• _The input_
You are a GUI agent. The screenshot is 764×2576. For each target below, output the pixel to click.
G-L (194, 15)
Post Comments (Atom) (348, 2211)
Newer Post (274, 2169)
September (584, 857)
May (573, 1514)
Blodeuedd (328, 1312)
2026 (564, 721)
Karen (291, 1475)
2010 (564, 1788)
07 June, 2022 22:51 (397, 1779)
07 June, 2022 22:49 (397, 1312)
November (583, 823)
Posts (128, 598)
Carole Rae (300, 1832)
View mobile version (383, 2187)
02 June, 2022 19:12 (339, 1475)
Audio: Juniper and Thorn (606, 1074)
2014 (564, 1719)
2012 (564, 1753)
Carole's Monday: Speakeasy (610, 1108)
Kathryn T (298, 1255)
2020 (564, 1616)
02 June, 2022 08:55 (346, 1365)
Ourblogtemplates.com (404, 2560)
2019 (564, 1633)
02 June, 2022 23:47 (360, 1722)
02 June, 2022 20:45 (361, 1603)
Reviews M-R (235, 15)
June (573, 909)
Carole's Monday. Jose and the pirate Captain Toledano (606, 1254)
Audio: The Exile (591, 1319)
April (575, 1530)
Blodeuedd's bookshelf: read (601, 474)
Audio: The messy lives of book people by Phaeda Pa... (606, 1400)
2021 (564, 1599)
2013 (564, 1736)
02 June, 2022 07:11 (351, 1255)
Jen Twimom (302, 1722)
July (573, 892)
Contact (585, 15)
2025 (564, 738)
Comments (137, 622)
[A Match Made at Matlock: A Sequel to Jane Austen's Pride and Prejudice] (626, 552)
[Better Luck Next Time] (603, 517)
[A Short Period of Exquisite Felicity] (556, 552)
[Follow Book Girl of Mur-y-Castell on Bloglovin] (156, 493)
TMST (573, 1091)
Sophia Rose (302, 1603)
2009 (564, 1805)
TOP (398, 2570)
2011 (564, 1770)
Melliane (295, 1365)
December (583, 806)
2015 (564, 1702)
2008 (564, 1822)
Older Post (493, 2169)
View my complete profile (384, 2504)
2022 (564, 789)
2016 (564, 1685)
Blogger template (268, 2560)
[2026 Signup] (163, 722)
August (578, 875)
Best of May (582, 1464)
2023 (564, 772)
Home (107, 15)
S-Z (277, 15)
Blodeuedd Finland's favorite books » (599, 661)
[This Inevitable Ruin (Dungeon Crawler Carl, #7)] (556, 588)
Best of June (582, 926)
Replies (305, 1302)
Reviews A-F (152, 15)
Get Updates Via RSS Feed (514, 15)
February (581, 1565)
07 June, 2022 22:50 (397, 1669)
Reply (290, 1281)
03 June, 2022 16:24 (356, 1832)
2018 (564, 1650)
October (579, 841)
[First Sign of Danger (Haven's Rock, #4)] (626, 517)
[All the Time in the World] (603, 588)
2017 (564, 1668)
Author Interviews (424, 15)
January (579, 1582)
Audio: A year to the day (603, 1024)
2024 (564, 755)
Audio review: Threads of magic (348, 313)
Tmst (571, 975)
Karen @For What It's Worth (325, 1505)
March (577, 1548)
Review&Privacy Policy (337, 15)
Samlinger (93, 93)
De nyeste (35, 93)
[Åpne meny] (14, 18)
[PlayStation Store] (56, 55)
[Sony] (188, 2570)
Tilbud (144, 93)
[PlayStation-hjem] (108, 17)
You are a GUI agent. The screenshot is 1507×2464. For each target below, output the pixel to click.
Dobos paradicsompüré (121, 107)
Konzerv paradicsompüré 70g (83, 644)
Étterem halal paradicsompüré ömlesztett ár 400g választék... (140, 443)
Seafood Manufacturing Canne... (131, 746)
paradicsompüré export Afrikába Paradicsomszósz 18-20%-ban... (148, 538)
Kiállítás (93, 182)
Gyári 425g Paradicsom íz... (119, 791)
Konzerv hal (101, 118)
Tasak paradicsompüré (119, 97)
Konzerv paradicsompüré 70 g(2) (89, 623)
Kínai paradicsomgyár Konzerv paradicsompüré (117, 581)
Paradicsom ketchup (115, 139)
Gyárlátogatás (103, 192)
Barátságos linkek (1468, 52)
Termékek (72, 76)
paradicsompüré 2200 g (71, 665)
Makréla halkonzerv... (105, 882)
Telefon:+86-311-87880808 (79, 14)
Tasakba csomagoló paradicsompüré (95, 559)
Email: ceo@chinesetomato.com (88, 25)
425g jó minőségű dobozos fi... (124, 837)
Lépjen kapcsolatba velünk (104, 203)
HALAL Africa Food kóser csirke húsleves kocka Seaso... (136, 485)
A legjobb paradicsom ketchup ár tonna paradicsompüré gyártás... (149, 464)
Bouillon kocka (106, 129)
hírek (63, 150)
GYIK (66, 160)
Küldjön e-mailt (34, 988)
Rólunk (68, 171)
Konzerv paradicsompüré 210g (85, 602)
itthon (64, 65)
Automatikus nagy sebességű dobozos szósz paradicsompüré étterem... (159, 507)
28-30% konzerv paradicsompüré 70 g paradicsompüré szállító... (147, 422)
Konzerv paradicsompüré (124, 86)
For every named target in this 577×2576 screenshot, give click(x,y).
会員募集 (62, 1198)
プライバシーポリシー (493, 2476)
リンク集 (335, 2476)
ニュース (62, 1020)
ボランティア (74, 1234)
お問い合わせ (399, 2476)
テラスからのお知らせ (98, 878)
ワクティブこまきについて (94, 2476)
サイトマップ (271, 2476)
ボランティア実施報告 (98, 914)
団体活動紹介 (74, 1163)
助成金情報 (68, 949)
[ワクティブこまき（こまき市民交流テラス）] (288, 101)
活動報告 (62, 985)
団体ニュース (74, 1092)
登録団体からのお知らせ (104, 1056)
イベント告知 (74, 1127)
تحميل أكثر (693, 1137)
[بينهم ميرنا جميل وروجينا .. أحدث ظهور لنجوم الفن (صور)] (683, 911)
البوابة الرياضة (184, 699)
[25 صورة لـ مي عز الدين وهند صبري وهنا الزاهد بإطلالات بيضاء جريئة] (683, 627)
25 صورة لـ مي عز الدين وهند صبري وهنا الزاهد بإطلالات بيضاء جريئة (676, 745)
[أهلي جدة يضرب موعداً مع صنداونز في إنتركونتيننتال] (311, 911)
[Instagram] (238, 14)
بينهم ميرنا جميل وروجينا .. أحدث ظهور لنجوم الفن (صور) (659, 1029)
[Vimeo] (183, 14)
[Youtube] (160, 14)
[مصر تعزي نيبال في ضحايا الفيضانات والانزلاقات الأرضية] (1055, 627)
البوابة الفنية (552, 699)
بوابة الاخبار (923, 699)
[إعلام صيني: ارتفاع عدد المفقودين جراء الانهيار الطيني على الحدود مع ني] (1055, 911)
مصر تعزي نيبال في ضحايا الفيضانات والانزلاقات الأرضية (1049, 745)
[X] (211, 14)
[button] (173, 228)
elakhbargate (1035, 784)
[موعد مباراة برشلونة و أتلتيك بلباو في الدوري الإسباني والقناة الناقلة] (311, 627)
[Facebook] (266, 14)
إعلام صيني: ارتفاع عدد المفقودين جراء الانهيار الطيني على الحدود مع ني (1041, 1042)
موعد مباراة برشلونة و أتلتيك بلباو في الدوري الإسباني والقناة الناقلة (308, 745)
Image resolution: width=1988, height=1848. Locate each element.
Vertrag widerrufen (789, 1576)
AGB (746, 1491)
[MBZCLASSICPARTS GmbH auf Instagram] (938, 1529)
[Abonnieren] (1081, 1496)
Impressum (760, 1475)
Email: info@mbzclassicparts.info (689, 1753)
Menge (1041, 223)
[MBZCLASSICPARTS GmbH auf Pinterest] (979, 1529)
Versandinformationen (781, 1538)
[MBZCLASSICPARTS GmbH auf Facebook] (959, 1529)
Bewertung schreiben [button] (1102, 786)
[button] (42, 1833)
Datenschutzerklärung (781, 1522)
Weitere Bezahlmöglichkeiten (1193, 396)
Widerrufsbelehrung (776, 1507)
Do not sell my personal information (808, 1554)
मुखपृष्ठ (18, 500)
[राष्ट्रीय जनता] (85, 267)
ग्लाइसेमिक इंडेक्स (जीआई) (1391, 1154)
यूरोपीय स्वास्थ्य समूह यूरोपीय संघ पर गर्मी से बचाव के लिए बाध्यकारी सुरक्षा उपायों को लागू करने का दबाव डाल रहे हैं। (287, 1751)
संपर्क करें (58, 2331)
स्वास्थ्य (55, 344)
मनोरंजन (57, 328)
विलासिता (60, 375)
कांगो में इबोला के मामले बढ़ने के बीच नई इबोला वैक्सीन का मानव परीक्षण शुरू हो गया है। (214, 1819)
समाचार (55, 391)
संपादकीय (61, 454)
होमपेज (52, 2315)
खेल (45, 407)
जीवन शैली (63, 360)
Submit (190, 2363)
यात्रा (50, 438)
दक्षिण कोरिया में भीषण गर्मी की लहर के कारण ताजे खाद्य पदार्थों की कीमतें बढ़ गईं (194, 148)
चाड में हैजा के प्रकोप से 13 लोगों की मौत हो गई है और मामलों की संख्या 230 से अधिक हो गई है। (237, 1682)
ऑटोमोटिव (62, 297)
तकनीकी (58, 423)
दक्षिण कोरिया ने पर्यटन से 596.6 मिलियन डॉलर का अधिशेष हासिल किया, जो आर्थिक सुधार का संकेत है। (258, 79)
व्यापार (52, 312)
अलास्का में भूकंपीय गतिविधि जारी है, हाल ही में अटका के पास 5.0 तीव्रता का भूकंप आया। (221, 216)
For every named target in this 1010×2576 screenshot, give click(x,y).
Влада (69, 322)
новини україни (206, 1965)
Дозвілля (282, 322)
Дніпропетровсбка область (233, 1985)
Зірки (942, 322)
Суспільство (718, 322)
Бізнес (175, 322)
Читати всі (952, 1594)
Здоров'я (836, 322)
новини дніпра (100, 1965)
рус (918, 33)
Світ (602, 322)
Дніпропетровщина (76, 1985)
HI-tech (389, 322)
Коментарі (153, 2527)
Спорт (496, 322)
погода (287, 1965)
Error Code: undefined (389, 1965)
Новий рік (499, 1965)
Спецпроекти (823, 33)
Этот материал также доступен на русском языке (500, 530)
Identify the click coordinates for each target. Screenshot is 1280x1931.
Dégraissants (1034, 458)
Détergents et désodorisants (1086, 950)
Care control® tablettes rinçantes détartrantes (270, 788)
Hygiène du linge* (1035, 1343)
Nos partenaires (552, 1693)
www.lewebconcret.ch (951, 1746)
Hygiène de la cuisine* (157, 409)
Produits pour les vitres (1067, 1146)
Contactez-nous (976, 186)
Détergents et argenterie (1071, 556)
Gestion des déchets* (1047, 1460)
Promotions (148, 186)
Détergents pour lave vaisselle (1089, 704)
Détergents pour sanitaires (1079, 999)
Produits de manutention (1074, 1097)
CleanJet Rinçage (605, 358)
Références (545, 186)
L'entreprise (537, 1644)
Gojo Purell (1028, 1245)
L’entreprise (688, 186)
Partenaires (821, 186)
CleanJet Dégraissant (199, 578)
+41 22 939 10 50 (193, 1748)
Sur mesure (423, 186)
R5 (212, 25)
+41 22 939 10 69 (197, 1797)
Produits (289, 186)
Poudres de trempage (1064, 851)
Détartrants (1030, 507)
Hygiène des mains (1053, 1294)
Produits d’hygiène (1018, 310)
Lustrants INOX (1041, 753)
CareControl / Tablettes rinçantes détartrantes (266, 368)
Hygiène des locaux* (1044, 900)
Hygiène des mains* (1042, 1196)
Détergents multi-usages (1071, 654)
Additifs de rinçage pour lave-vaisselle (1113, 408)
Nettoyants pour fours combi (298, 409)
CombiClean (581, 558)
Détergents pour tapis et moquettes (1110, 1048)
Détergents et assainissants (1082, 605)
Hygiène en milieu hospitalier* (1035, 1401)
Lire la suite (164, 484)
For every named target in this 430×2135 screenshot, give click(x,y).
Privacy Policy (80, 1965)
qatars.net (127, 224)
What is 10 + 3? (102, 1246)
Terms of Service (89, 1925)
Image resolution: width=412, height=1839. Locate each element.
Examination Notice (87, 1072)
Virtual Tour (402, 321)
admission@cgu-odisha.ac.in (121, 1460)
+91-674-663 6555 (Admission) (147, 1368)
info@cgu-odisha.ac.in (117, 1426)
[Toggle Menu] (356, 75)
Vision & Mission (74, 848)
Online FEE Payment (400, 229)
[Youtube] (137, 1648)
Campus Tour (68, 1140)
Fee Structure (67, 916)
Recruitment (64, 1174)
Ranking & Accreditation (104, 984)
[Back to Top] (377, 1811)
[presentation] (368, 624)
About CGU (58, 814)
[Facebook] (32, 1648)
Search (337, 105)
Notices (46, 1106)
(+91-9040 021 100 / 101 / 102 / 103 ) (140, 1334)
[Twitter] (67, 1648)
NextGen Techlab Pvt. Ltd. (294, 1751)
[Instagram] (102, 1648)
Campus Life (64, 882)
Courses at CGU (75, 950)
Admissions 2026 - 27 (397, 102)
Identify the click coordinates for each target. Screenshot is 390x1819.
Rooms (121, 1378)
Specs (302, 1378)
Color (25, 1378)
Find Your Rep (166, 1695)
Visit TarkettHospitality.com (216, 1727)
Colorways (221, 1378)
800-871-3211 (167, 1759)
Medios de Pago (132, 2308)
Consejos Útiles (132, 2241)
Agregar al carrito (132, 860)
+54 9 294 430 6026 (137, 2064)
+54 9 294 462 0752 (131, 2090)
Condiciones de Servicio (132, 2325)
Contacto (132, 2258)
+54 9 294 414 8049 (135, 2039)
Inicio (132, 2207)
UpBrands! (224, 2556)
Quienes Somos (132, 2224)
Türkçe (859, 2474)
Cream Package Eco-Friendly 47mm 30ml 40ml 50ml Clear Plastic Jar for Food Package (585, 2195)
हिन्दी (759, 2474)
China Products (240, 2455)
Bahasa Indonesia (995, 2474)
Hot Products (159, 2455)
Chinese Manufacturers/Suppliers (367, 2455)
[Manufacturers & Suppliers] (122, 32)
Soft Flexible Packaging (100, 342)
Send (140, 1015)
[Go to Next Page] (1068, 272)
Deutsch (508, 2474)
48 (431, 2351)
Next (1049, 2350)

• _What you have to do_
The lines above starting at the one that contains "Widerrufsbelehrung (776, 1507)" and ending at the one that contains "ग्लाइसेमिक इंडेक्स (जीआई) (1391, 1154)" must be transcribed exactly, and no other lines may appear.

• _Problem solution_
Widerrufsbelehrung (776, 1507)
Do not sell my personal information (808, 1554)
मुखपृष्ठ (18, 500)
[राष्ट्रीय जनता] (85, 267)
ग्लाइसेमिक इंडेक्स (जीआई) (1391, 1154)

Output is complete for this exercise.